Triple aïe aïe aïe !
Il faut avoir l'aplomb de François Baroin pour réduire à un quasi non-évènement la confirmation de la dégradation d'un cran du triple A de la France par l'agence de notation financière Standard & Poors. Envoyé au front télévisuel, le ministre de l'Économie s'est livré à un numéro de langue de bois quelque peu pitoyable pour «ne pas affoler les Français», et surtout «ne pas faire de politique» sur cette sanction que Nicolas Sarkozy cherchait à tout prix à éviter avant l'échéance présidentielle.
Qui peut croire François Baroin lorsqu'il compare la situation de la France à celle d'un «élève qui passerait de 20/20 à 19» et conserverait «une excellente notation» ? Il suffit d'exhumer quelques affirmations bien senties pour comprendre combien, jusqu'en décembre dernier, le chef de l'État tenait mordicus au triple A. «Si on perd le triple A, je suis mort»: Nicolas Sarkozy n'a certes jamais répété publiquement cette confidence que lui prêtait Le Canard enchaîné. Mais d'autres s'étaient chargés de passer le message.
Familier de l'Élysée, l'économiste Alain Minc appelait en août dernier à l'union sacrée pour «la défense du AAA, un trésor national»! Dès l'investiture de François Hollande par le PS en octobre, les attaques de la majorité ont fusé contre une alternance «qui coûterait son triple A à la France». Jusqu'à François Fillon qui a vendu début novembre sa deuxième cure de rigueur comme un plan d'économies indispensable pour la sauvegarde du précieux triple A.

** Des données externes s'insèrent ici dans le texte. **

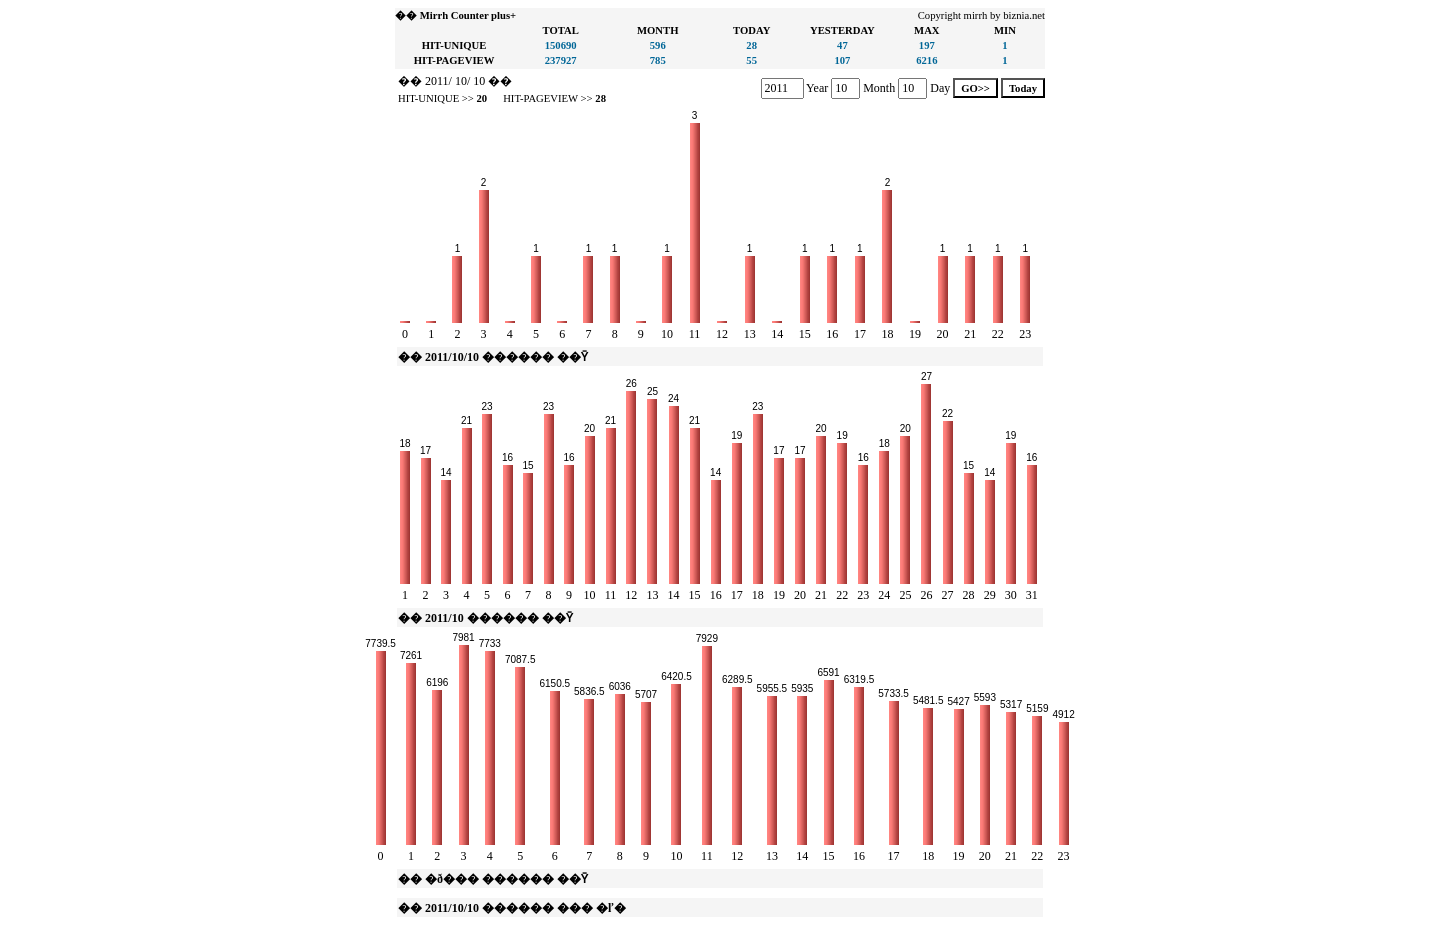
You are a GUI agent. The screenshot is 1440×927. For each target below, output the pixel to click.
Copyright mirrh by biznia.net (981, 15)
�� (410, 81)
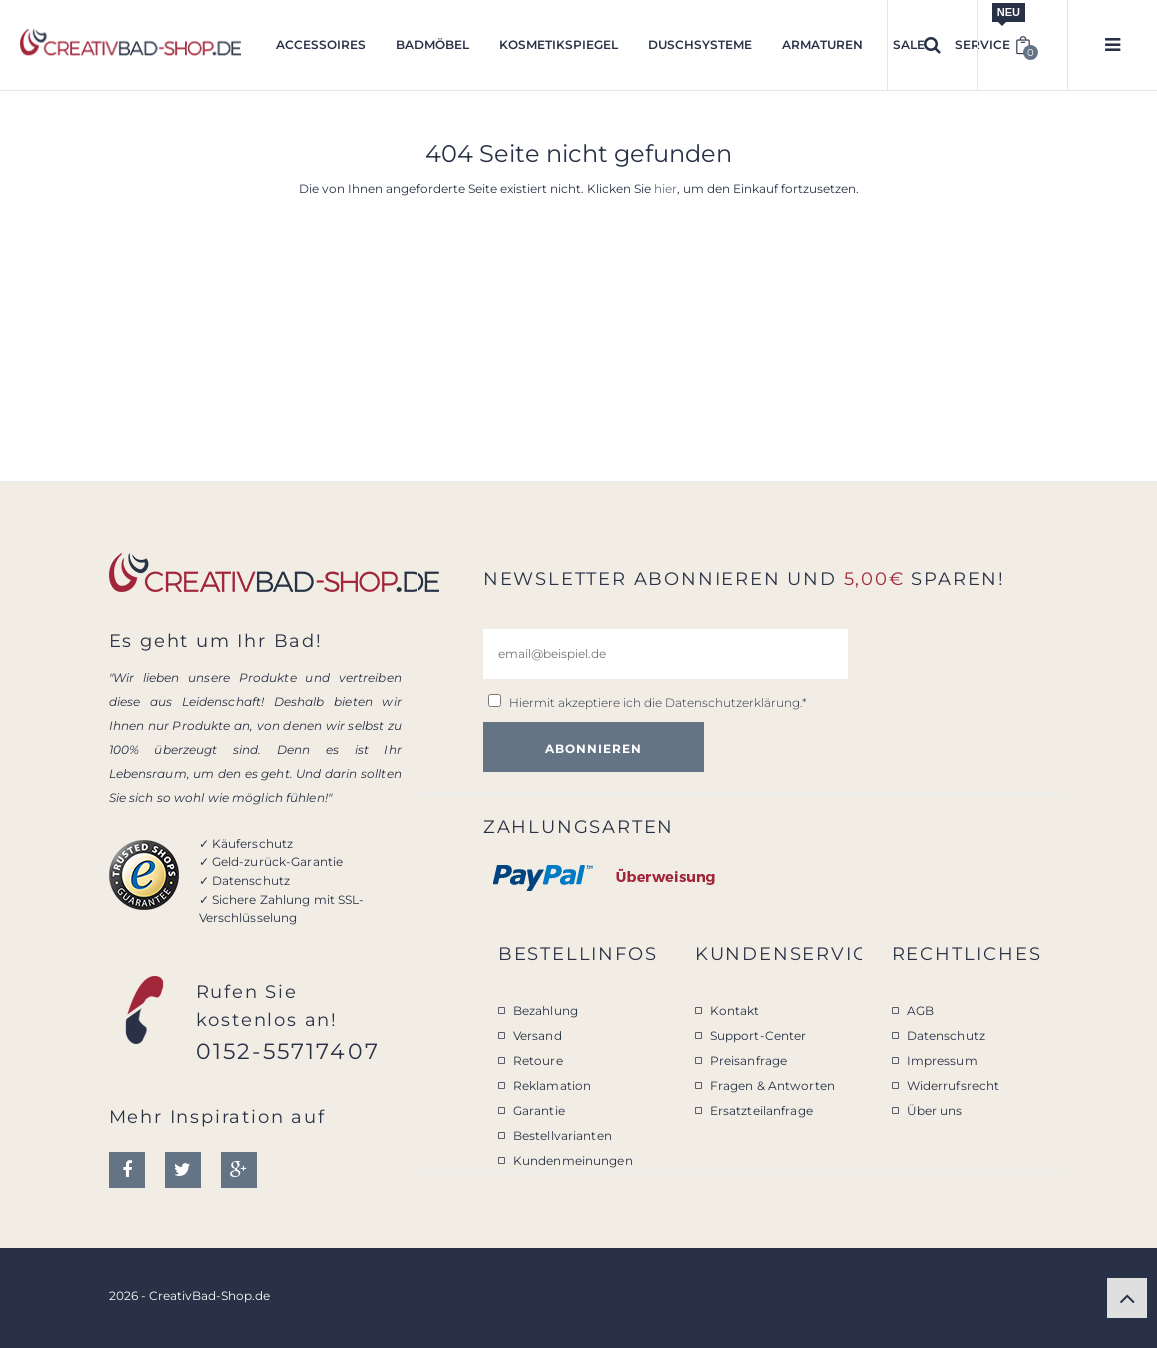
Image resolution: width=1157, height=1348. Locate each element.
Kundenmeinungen (573, 1160)
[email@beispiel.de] (666, 654)
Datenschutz (946, 1035)
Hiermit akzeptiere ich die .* (658, 702)
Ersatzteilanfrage (761, 1110)
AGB (920, 1010)
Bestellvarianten (562, 1135)
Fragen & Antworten (772, 1085)
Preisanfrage (748, 1060)
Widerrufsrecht (953, 1085)
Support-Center (758, 1035)
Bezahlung (545, 1010)
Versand (537, 1035)
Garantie (539, 1110)
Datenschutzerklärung (732, 702)
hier (665, 188)
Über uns (935, 1110)
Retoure (538, 1060)
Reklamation (552, 1085)
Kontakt (735, 1010)
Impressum (942, 1060)
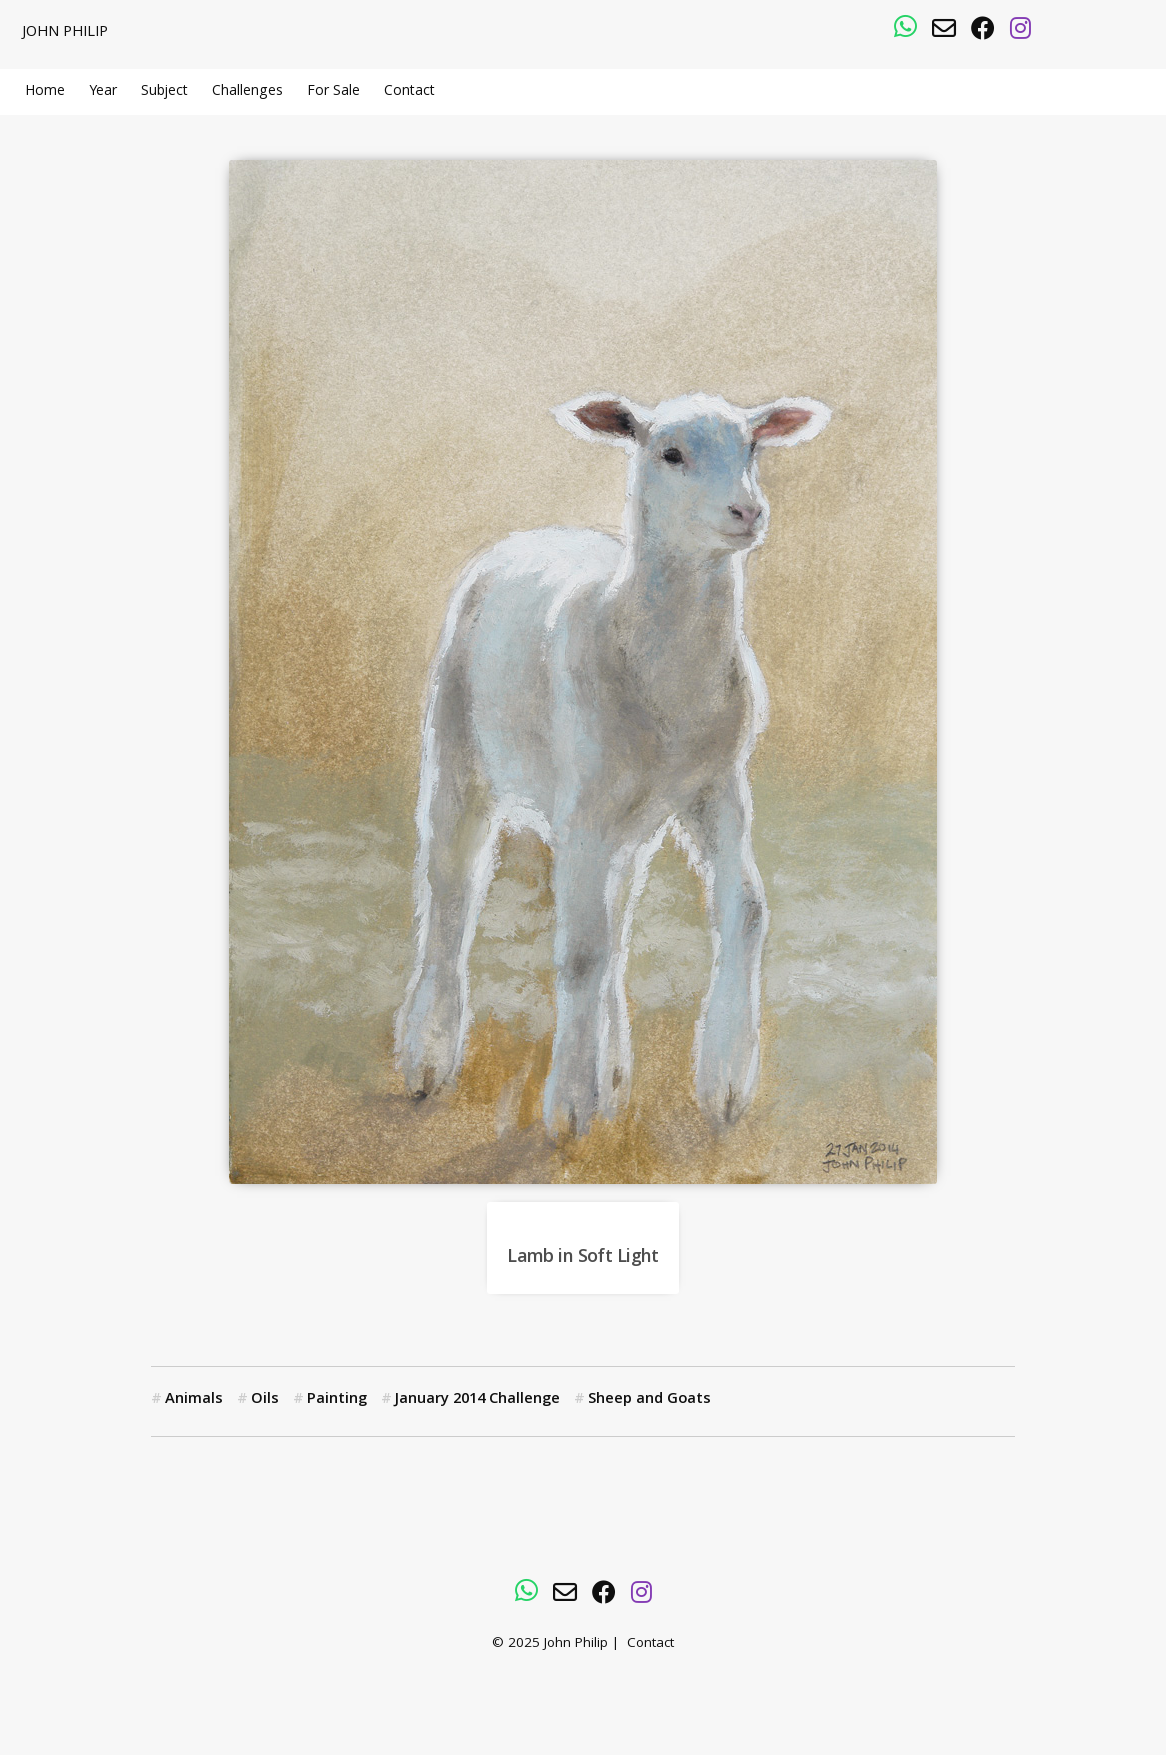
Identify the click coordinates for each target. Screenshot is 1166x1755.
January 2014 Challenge (477, 1400)
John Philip (65, 33)
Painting (337, 1400)
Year (103, 92)
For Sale (333, 92)
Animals (194, 1400)
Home (45, 92)
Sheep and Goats (649, 1400)
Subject (164, 92)
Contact (409, 92)
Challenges (247, 92)
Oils (265, 1400)
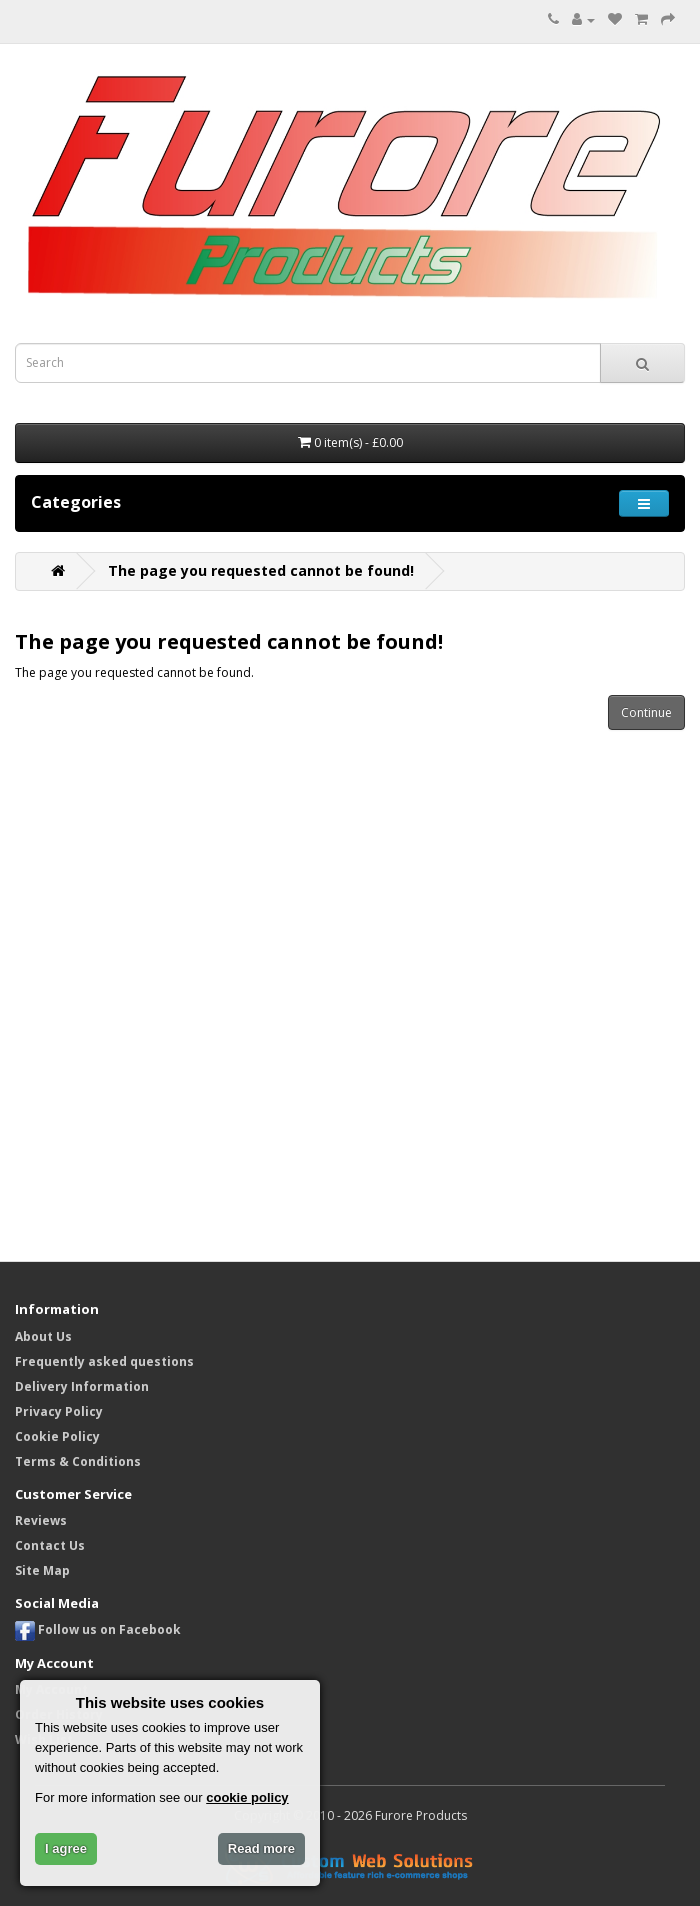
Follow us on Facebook (98, 1629)
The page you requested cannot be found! (261, 570)
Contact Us (50, 1545)
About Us (43, 1336)
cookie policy (247, 1797)
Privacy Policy (59, 1411)
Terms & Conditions (78, 1461)
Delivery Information (82, 1386)
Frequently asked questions (104, 1361)
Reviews (41, 1520)
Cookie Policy (57, 1436)
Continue (646, 712)
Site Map (42, 1570)
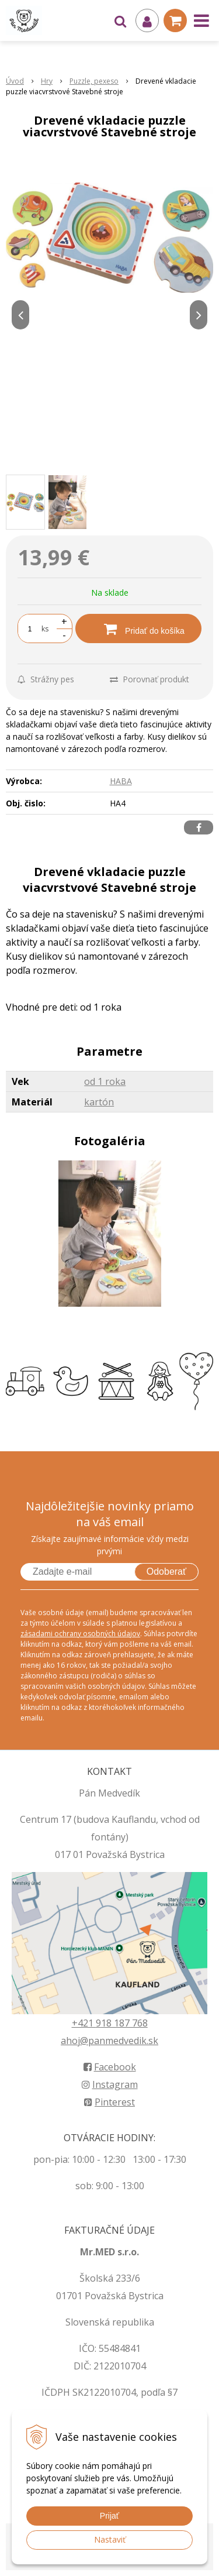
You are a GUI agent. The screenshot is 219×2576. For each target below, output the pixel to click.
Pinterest (109, 2102)
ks (44, 629)
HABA (121, 780)
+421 (84, 2023)
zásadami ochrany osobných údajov (80, 1634)
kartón (99, 1101)
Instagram (110, 2084)
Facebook (110, 2066)
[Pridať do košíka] (138, 628)
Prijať (109, 2515)
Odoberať (166, 1571)
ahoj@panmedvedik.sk (109, 2040)
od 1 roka (105, 1081)
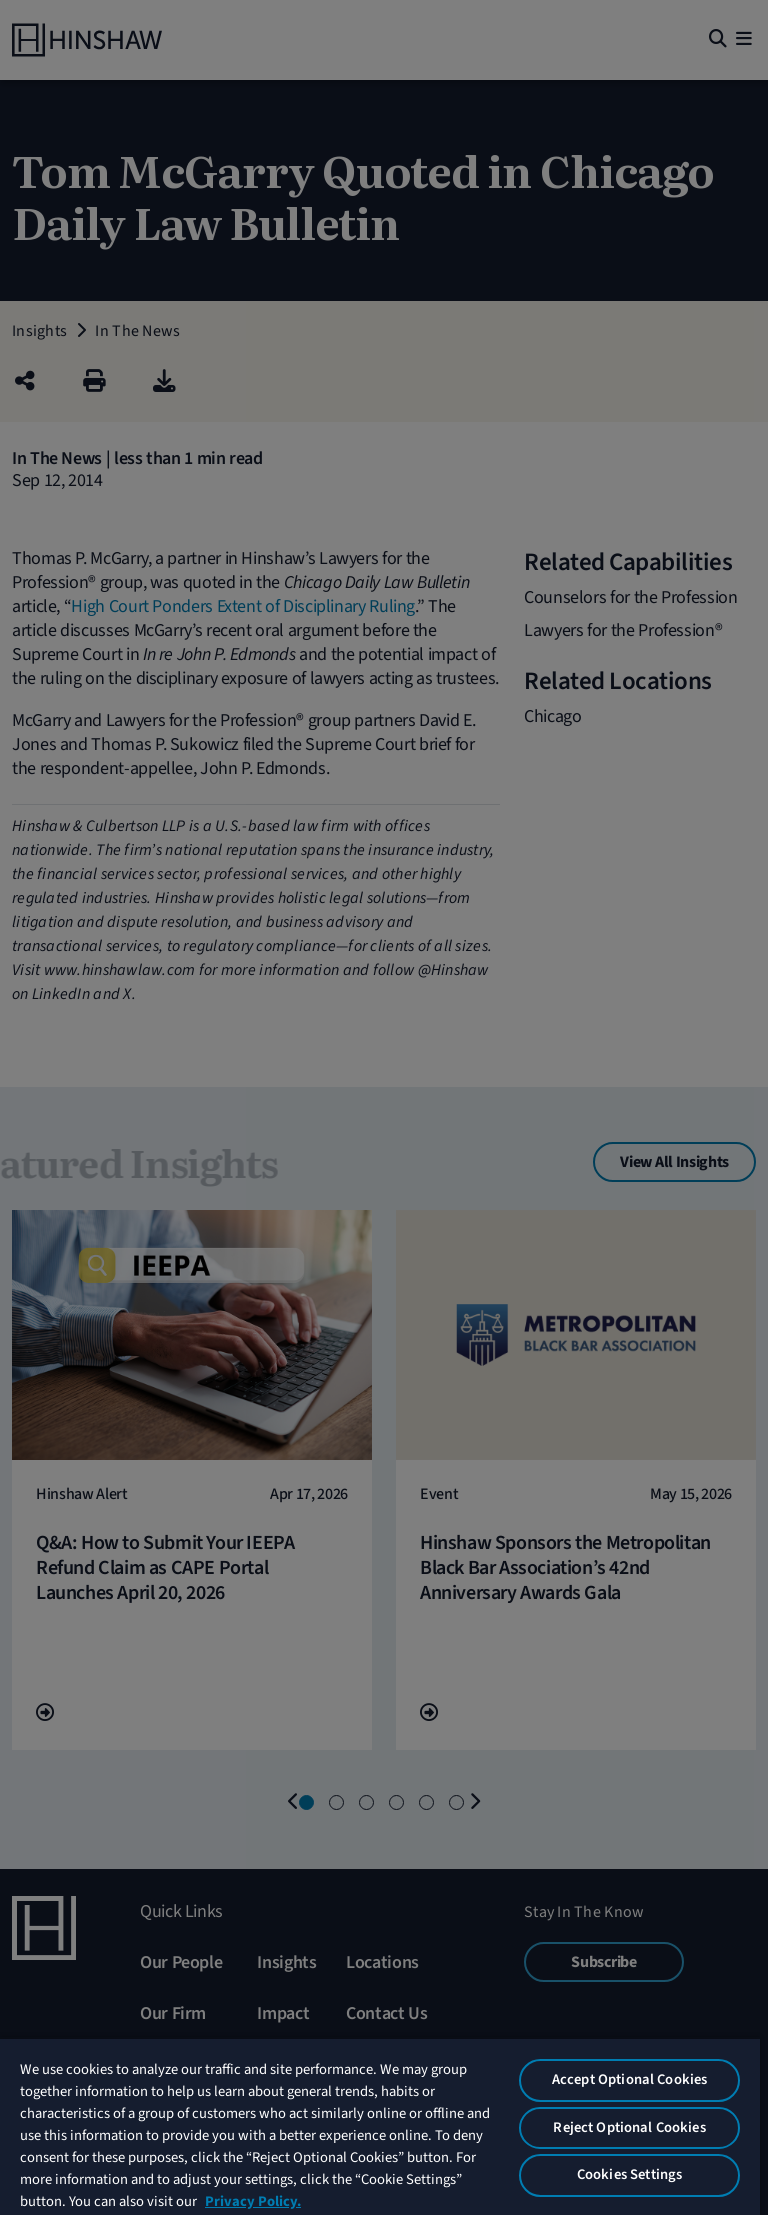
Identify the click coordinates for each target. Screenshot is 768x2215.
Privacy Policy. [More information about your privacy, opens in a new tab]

Le ton a radicalement changé en décembre lorsque Standard & Poors a averti que la dégradation de la note de plusieurs pays européens, dont la France, était dans les tuyaux; alors que les investisseurs internationaux imposaient déjà à Paris des taux d'intérêts beaucoup plus élevés que ceux demandés à Berlin. Marche arrière toute ! Qu'on se le dise: le triple A n'est pas un totem et sa perte éventuelle, selon Nicolas Sarkozy, serait «une difficulté de plus, mais pas insurmontable».
Les conséquences économiques de la dégradation de la note française risquent d'être rudes, qu'il faudra mesurer dans les semaines qui viennent. Les effets politiques sont déjà là avec Nicolas Sarkozy qui perd d'un seul coup le statut de protecteur dont il comptait se servir de viatique pour sa réélection. Le 31 décembre, le chef de l'État assurait que jamais au grand jamais il ne se laisserait dicter sa politique par les marchés et les agences de notation. Standard & Poors vient de lui infliger en retour un camouflet cinglant qui va peser lourdement sur la campagne.
Car que Nicolas Sarkozy le veuille ou non, le triple AAA, les raisons de sa perte et les perspectives induites de nouvelles mesures de rigueur sont à partir de ce matin devenus des acteurs centraux de la campagne présidentielle.